▶ _Written task_:
Convert the material below into a numbered list with one line per item, omitting any blank lines.

▶ _Provided data_:
####

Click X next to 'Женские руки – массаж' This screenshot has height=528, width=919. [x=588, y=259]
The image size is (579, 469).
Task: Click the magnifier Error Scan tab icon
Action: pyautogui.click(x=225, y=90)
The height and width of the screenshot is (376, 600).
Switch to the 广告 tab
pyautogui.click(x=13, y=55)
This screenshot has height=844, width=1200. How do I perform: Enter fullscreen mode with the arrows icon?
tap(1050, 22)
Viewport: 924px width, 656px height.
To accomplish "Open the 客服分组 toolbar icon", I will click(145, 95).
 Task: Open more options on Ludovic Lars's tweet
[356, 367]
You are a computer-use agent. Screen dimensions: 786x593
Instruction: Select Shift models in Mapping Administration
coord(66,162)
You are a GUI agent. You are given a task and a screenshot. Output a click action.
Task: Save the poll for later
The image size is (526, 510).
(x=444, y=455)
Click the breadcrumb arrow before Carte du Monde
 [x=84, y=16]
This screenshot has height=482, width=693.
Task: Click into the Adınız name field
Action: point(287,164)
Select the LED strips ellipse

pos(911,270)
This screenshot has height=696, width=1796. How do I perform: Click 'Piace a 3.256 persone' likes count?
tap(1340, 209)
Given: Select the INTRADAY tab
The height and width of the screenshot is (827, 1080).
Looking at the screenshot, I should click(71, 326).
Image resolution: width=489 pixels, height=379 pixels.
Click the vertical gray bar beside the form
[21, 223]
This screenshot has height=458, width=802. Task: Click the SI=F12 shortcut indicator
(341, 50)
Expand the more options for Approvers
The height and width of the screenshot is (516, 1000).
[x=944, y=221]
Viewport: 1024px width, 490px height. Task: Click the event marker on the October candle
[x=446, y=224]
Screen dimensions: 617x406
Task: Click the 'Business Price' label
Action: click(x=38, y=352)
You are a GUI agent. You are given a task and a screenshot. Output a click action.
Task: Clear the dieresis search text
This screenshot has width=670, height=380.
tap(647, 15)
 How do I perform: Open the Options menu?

####

▶ _Answer in full_:
1. Click X next to 'Женские руки – массаж' This screenshot has height=528, width=919. [x=588, y=259]
2. The image size is (579, 469).
3. Task: Click the magnifier Error Scan tab icon
4. Action: pyautogui.click(x=225, y=90)
5. The height and width of the screenshot is (376, 600).
6. Switch to the 广告 tab
7. pyautogui.click(x=13, y=55)
8. This screenshot has height=844, width=1200. How do I perform: Enter fullscreen mode with the arrows icon?
9. tap(1050, 22)
10. Viewport: 924px width, 656px height.
11. To accomplish "Open the 客服分组 toolbar icon", I will click(145, 95).
12.  Task: Open more options on Ludovic Lars's tweet
13. [356, 367]
14. You are a computer-use agent. Screen dimensions: 786x593
15. Instruction: Select Shift models in Mapping Administration
16. coord(66,162)
17. You are a GUI agent. You are given a task and a screenshot. Output a click action.
18. Task: Save the poll for later
19. The image size is (526, 510).
20. (x=444, y=455)
21. Click the breadcrumb arrow before Carte du Monde
22.  [x=84, y=16]
23. This screenshot has height=482, width=693.
24. Task: Click into the Adınız name field
25. Action: point(287,164)
26. Select the LED strips ellipse
27. pos(911,270)
28. This screenshot has height=696, width=1796. How do I perform: Click 'Piace a 3.256 persone' likes count?
29. tap(1340, 209)
30. Given: Select the INTRADAY tab
31. The height and width of the screenshot is (827, 1080).
32. Looking at the screenshot, I should click(71, 326).
33. Image resolution: width=489 pixels, height=379 pixels.
34. Click the vertical gray bar beside the form
35. [21, 223]
36. This screenshot has height=458, width=802. Task: Click the SI=F12 shortcut indicator
37. (341, 50)
38. Expand the more options for Approvers
39. The height and width of the screenshot is (516, 1000).
40. [x=944, y=221]
41. Viewport: 1024px width, 490px height. Task: Click the event marker on the October candle
42. [x=446, y=224]
43. Screen dimensions: 617x406
44. Task: Click the 'Business Price' label
45. Action: click(x=38, y=352)
46. You are a GUI agent. You are given a task and a screenshot. Output a click action.
47. Task: Clear the dieresis search text
48. This screenshot has width=670, height=380.
49. tap(647, 15)
50.  How do I perform: Open the Options menu?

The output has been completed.